Liquid pharmaceutical compositions of the active compound for producing an aerosol or spray may be prepared by combining the active compound with a stable vehicle, such as sterile pyrogen free water. Solid particulate compositions containing respirable dry particles of micronized active compound may be prepared by grinding dry active compound with a mortar and pestle, and then passing the micronized composition through a 400 mesh screen to break up or separate out large agglomerates. A solid particulate composition comprised of the active compound may optional contain a dispersant which serves to facilitate the formation of an aerosol. A suitable dispersant is lactose, which may be blended with the active compound in any suitable ratio, e.g. a 1 to 1 ratio by weight. Again, other therapeutic and formulation compounds may also be included, such as a surfactant to improve the sate of surfactant in the lung and help with the absorption of the active agent.
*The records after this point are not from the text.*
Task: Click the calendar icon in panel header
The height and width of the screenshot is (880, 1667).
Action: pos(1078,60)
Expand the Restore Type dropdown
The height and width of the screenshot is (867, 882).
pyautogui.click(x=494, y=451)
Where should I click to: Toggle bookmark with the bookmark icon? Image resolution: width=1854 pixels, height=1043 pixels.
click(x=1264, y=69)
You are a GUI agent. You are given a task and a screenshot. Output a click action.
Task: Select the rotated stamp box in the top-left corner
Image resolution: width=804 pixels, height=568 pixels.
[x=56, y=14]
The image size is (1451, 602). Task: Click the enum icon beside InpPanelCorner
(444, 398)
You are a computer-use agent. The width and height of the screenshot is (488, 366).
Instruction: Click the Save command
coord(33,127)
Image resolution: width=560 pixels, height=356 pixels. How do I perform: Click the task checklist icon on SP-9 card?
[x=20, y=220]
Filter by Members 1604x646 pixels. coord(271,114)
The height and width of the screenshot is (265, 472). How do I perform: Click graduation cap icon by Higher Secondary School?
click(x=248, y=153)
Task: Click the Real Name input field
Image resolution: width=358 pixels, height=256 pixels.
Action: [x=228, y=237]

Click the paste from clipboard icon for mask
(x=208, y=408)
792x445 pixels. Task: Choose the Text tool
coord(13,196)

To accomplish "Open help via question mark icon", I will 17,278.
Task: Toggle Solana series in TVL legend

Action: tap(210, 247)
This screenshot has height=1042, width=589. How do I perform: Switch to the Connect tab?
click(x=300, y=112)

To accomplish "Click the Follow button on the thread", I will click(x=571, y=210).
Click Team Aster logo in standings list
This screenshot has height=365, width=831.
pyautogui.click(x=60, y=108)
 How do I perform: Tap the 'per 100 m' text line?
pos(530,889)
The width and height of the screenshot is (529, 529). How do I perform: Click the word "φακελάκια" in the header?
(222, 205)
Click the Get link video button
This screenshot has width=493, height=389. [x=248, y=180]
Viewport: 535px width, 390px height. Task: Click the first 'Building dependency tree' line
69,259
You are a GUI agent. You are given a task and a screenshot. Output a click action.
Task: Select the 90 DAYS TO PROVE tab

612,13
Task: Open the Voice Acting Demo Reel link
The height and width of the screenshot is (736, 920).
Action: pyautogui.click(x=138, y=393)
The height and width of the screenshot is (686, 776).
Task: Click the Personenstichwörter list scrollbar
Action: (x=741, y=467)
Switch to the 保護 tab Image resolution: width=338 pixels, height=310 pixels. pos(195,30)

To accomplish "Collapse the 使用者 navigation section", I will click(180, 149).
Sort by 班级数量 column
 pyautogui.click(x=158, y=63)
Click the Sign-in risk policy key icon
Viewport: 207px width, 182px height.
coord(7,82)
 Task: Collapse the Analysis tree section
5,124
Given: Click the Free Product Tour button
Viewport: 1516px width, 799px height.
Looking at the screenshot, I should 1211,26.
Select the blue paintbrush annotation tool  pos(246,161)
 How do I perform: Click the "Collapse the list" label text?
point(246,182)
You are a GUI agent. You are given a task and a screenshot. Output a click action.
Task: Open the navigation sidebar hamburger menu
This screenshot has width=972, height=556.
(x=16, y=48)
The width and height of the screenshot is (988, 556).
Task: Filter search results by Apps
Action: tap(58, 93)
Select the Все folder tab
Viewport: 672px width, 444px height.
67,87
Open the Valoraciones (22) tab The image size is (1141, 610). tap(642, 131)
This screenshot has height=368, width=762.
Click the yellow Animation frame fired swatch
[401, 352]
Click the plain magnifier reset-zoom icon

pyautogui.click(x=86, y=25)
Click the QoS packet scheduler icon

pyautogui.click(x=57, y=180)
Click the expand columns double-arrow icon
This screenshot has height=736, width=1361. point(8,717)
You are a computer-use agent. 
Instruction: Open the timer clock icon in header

Aerosols of liquid particles comprising the active compound may be produced by any suitable means, such as with a nebulizer. See, e.g., U.S. Pat. No. 4,501,729. Nebulizers are commercially available devices which transform solutions or suspensions of the active ingredient into a therapeutic aerosol mist either by means of acceleration of a compressed gas, typically air or oxygen, through a narrow venturi orifice or by means of ultrasonic agitation. Suitable compositions for use in nebulizer consist of the active ingredient in liquid carrier, the active ingredient comprising up to 40% w/w of the compositions, but preferably less than 20% w/w he carrier is typically water or a dilute aqueous alcoholic solution, preferably made isotonic with body fluids by the addition of, for example sodium chloride. Optional additives include preservatives if the compositions is not prepared sterile, for example, methyl hydroxybenzoate, antioxidants, flavoring agents, volatile oils, buffering agents and surfactants.
Aerosols of solid particles comprising the active compound may likewise be produced with any sold particulate medicament aerosol generator. Aerosol generators for administering solid particulate medicaments to a subject product particles which are respirable, as explained above, and they generate a volume of aerosol containing a predetermined metered dose of a medicament at a rate suitable for human administration. Examples of such aerosol generators include metered dose inhalers and insufflators.